Marc Nadon

Nomination de Marc Nadon jugée invalide: Marois et Couillard satisfaits

Pauline Marois et Philippe Couillard se réjouissent tous deux - mais pour des raisons différentes - du jugement de la Cour suprême qui écarte le juge Marc Nadon du banc du plus haut tribunal au pays.
La péquiste n'a pas caché sa satisfaction d'avoir barré la route à un nouvel envahissement par Ottawa. Le libéral a insisté sur le fait que le dossier démontre que le Québec est bien défendu par les institutions canadiennes.

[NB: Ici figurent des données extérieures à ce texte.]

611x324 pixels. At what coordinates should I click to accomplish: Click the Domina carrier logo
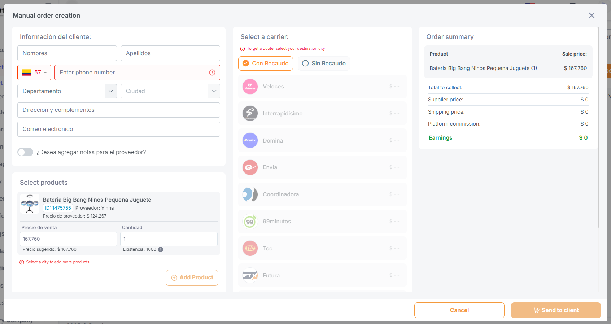[250, 140]
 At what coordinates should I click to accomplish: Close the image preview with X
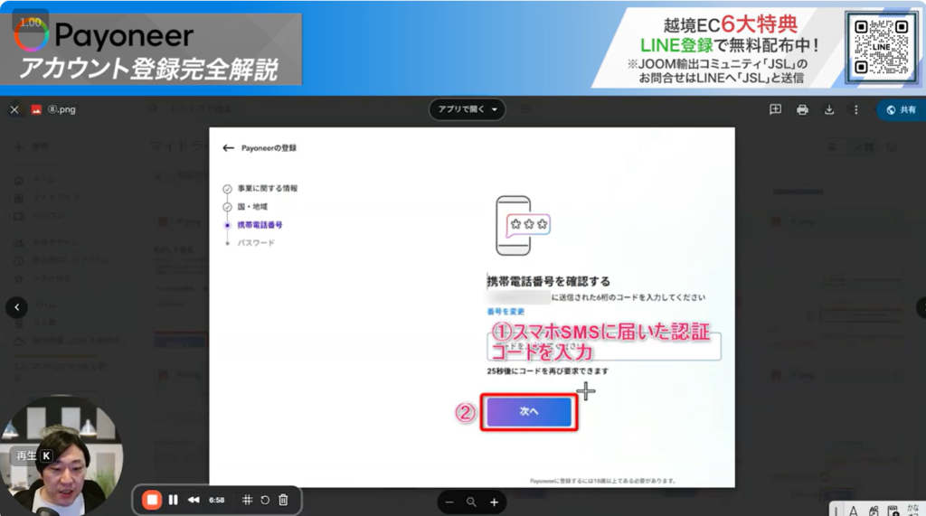14,110
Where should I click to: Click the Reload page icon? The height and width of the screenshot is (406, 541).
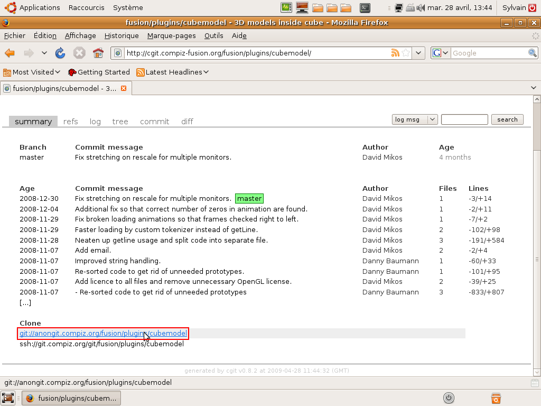pos(60,53)
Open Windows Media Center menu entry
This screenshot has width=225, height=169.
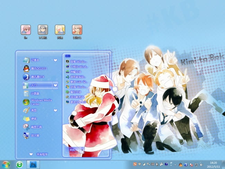click(x=38, y=102)
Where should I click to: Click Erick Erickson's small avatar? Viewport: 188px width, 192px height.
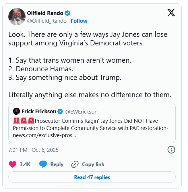(17, 112)
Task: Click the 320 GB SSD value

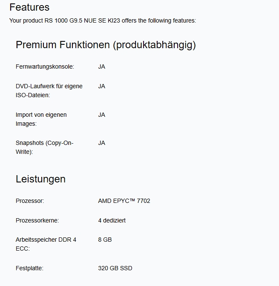Action: [x=115, y=268]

«Ça fait la démonstration que lorsque le Québec se tient debout, nous pouvons avoir gain de cause, s'est réjouie Mme Marois. Dans le cas présent, il n'y avait pas d'autre choix possible. M. Harper a erré en voulant nommer le juge Nadon.»
Points de vue
La péquiste affirme avoir rencontré une certaine résistance dans «les appareils» dans la marche vers cette contestation. «Ça dit que le Québec doit continuellement se battre, a poursuivi Mme Marois. Sinon, on aurait pu laisser passer ça, et ce juge aurait été nommé. Alors, il faut se battre, défendre nos points de vue, être vigilant.»
Le leader du Parti libéral du Québec (PLQ) a soutenu que la décision n'amène pas d'eau au moulin des souverainistes. «Ça démontre qu'une institution fédérale également reconnaît la législation et la prépondérance provinciale. J'espère qu'ils [les membres du gouvernement Marois] vont la saluer.»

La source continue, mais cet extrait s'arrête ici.